EXERCISE DESCRIPTION:
Each line of the listing below must be returned exactly.

RECORDS SUPPLIED:
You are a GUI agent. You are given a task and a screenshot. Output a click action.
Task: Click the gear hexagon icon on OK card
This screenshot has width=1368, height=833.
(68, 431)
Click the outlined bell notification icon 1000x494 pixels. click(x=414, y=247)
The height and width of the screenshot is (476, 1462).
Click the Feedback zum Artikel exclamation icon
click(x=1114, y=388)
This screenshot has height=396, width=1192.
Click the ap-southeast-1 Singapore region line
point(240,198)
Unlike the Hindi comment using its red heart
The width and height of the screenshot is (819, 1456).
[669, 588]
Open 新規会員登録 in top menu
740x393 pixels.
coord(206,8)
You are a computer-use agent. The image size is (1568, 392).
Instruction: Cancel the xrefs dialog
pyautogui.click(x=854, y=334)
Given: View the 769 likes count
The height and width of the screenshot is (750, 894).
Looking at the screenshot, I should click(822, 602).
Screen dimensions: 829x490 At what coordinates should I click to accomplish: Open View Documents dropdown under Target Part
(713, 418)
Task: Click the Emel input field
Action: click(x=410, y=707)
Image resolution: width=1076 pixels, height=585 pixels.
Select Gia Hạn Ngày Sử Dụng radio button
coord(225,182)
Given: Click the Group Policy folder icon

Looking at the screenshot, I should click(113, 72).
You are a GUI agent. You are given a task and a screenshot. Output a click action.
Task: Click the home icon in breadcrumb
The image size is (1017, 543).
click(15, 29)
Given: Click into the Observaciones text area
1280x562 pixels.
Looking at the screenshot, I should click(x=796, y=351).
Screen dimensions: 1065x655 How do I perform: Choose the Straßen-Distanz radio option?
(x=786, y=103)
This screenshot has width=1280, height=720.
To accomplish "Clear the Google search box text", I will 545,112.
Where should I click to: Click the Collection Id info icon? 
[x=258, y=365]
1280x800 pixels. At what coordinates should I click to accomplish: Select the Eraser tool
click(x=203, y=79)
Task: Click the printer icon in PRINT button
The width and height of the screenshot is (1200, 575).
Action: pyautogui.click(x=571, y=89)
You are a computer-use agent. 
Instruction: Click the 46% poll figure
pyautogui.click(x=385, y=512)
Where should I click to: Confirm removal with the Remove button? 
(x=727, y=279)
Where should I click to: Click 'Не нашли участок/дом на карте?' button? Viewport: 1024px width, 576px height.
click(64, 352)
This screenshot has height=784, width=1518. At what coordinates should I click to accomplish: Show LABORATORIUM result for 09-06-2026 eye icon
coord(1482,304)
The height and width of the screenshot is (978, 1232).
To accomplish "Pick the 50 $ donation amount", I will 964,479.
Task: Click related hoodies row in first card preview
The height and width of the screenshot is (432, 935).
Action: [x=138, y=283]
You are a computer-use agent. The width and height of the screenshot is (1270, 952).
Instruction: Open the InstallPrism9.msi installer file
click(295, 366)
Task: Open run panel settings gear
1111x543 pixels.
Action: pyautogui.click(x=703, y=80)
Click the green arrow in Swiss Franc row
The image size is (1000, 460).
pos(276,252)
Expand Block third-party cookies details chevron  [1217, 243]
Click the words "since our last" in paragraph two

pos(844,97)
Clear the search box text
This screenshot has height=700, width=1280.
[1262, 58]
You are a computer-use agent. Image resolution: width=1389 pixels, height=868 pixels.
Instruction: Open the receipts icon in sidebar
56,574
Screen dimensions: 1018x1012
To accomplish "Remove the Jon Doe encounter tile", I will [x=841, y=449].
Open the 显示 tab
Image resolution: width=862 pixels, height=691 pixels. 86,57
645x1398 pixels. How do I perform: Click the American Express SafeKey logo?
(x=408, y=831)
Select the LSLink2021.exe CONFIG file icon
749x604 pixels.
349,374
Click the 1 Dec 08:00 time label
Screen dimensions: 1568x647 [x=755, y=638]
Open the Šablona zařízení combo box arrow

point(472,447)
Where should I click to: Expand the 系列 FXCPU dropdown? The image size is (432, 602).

RESPONSE TO THE EXERCISE:
You are a GUI agent. You are given a task and a screenshot. Output a click action.
Task: Click the gear hexagon icon on OK card
This screenshot has width=1368, height=833.
(68, 431)
Click the outlined bell notification icon 1000x494 pixels. click(x=414, y=247)
The height and width of the screenshot is (476, 1462).
Click the Feedback zum Artikel exclamation icon
click(x=1114, y=388)
This screenshot has height=396, width=1192.
Click the ap-southeast-1 Singapore region line
point(240,198)
Unlike the Hindi comment using its red heart
The width and height of the screenshot is (819, 1456).
[669, 588]
Open 新規会員登録 in top menu
740x393 pixels.
coord(206,8)
You are a computer-use agent. The image size is (1568, 392).
Instruction: Cancel the xrefs dialog
pyautogui.click(x=854, y=334)
Given: View the 769 likes count
The height and width of the screenshot is (750, 894).
Looking at the screenshot, I should click(822, 602).
Screen dimensions: 829x490 At what coordinates should I click to accomplish: Open View Documents dropdown under Target Part
(713, 418)
Task: Click the Emel input field
Action: click(x=410, y=707)
Image resolution: width=1076 pixels, height=585 pixels.
Select Gia Hạn Ngày Sử Dụng radio button
coord(225,182)
Given: Click the Group Policy folder icon

Looking at the screenshot, I should click(113, 72).
You are a GUI agent. You are given a task and a screenshot. Output a click action.
Task: Click the home icon in breadcrumb
The image size is (1017, 543).
click(15, 29)
Given: Click into the Observaciones text area
1280x562 pixels.
Looking at the screenshot, I should click(x=796, y=351).
Screen dimensions: 1065x655 How do I perform: Choose the Straßen-Distanz radio option?
(x=786, y=103)
This screenshot has width=1280, height=720.
To accomplish "Clear the Google search box text", I will 545,112.
Where should I click to: Click the Collection Id info icon? 
[x=258, y=365]
1280x800 pixels. At what coordinates should I click to accomplish: Select the Eraser tool
click(x=203, y=79)
Task: Click the printer icon in PRINT button
The width and height of the screenshot is (1200, 575).
Action: pyautogui.click(x=571, y=89)
You are a computer-use agent. 
Instruction: Click the 46% poll figure
pyautogui.click(x=385, y=512)
Where should I click to: Confirm removal with the Remove button? 
(x=727, y=279)
Where should I click to: Click 'Не нашли участок/дом на карте?' button? Viewport: 1024px width, 576px height.
click(64, 352)
This screenshot has height=784, width=1518. At what coordinates should I click to accomplish: Show LABORATORIUM result for 09-06-2026 eye icon
coord(1482,304)
The height and width of the screenshot is (978, 1232).
To accomplish "Pick the 50 $ donation amount", I will 964,479.
Task: Click related hoodies row in first card preview
The height and width of the screenshot is (432, 935).
Action: [x=138, y=283]
You are a computer-use agent. The width and height of the screenshot is (1270, 952).
Instruction: Open the InstallPrism9.msi installer file
click(295, 366)
Task: Open run panel settings gear
1111x543 pixels.
Action: pyautogui.click(x=703, y=80)
Click the green arrow in Swiss Franc row
The image size is (1000, 460).
pos(276,252)
Expand Block third-party cookies details chevron  [1217, 243]
Click the words "since our last" in paragraph two

pos(844,97)
Clear the search box text
This screenshot has height=700, width=1280.
[1262, 58]
You are a computer-use agent. Image resolution: width=1389 pixels, height=868 pixels.
Instruction: Open the receipts icon in sidebar
56,574
Screen dimensions: 1018x1012
To accomplish "Remove the Jon Doe encounter tile", I will [x=841, y=449].
Open the 显示 tab
Image resolution: width=862 pixels, height=691 pixels. 86,57
645x1398 pixels. How do I perform: Click the American Express SafeKey logo?
(x=408, y=831)
Select the LSLink2021.exe CONFIG file icon
749x604 pixels.
349,374
Click the 1 Dec 08:00 time label
Screen dimensions: 1568x647 [x=755, y=638]
Open the Šablona zařízení combo box arrow

point(472,447)
Where should I click to: Expand the 系列 FXCPU dropdown? The image size is (432, 602).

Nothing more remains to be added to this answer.